- Born: 13 March 1956 (age 70) Ipswich, Suffolk England
- Occupations: Film and television producer
- Years active: 1980–present

= Pippa Cross =

English film and television producer

Pippa Cross (born 13 March 1956) is an English film and television producer. Since 1980 she has overseen the production of numerous films for Granada Media and her independent production company, CrossDay Productions.

==Life and career==
Cross was born and raised in Ipswich, Suffolk. Her father, Robert Cross, was an executive on the Ipswich Borough Council and played a part in creating the Ipswich Film Theatre. She began a degree at the University of Oxford in English literature in 1974, and upon graduating in 1977 she took on a job at the newly opened Wembley Conference Centre. As part of her role she organised a BAFTA Awards ceremony at the centre, which led her to pursue a career in film and television.

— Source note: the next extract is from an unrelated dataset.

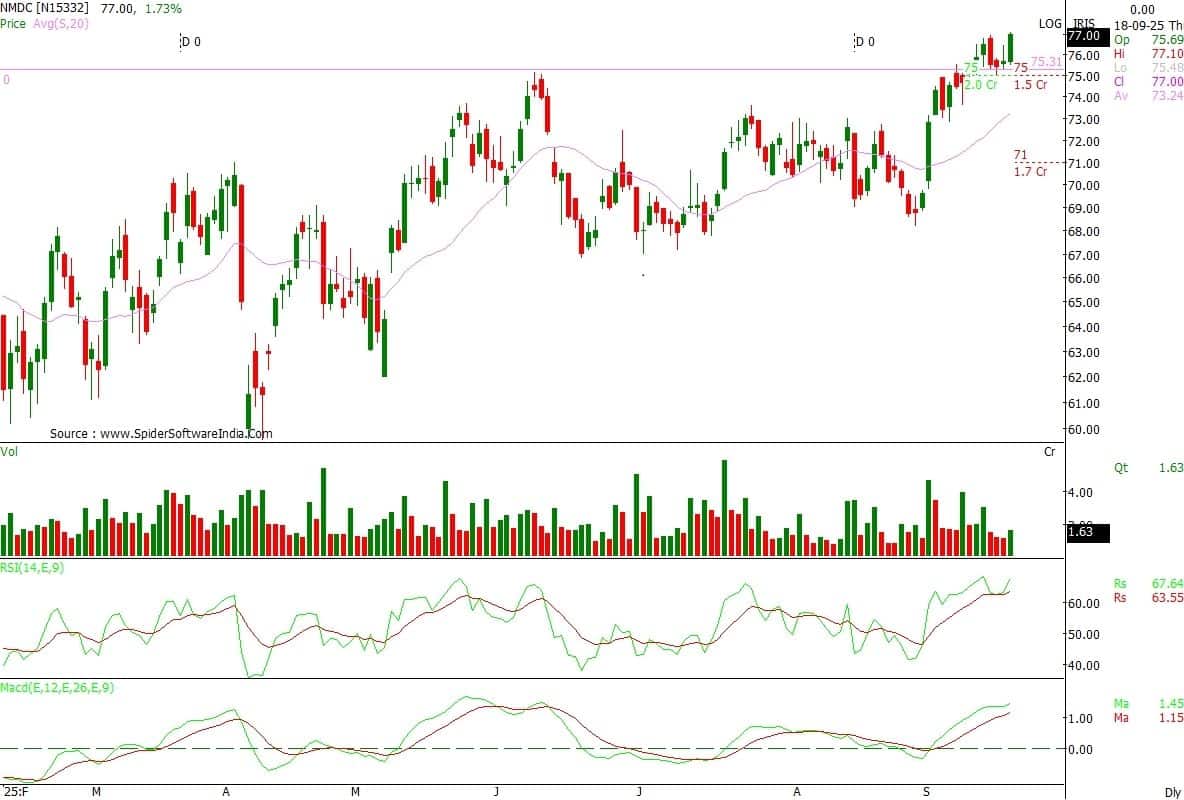Click the black 77.00 current price tag
The image size is (1184, 800).
(x=1084, y=36)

Cross began working at Granada Media (now ITV Studios) in 1980 and moved from its dramatic programming department to the television documentary division, where she contributed to 28 Up, an installment of the documentary series 28 Up. When Granada Films was founded in 1988, she was appointed its first head of development and oversaw the production of the company's first two films, My Left Foot (1989) and The Field (1990). She left to work at Television South for a short period before returning to Grenada in 1993. She was appointed Granada's head of film, a position she held from 1993 until 2002, where she produced or executive produced the films Jack and Sarah (1995), The Hole (2001), Ghost World (2001), Bloody Sunday (2002) and Vanity Fair (2004).

In 2002, Cross left Granada to set up CrossDay Productions, an independent production company, with her business partner. At CrossDay, she has produced Shooting Dogs, a 2005 drama about the Rwandan genocide; Heartless, a 2009 horror film; and Chalet Girl, a 2011 romantic comedy, among others. She was a co-producer on Summer in February (2013).

Cross is a member of the British Academy of Film and Television Arts (BAFTA), sits on the British Independent Film Awards advisory panel, and was a director of the UK Film Council from 2008 to 2012.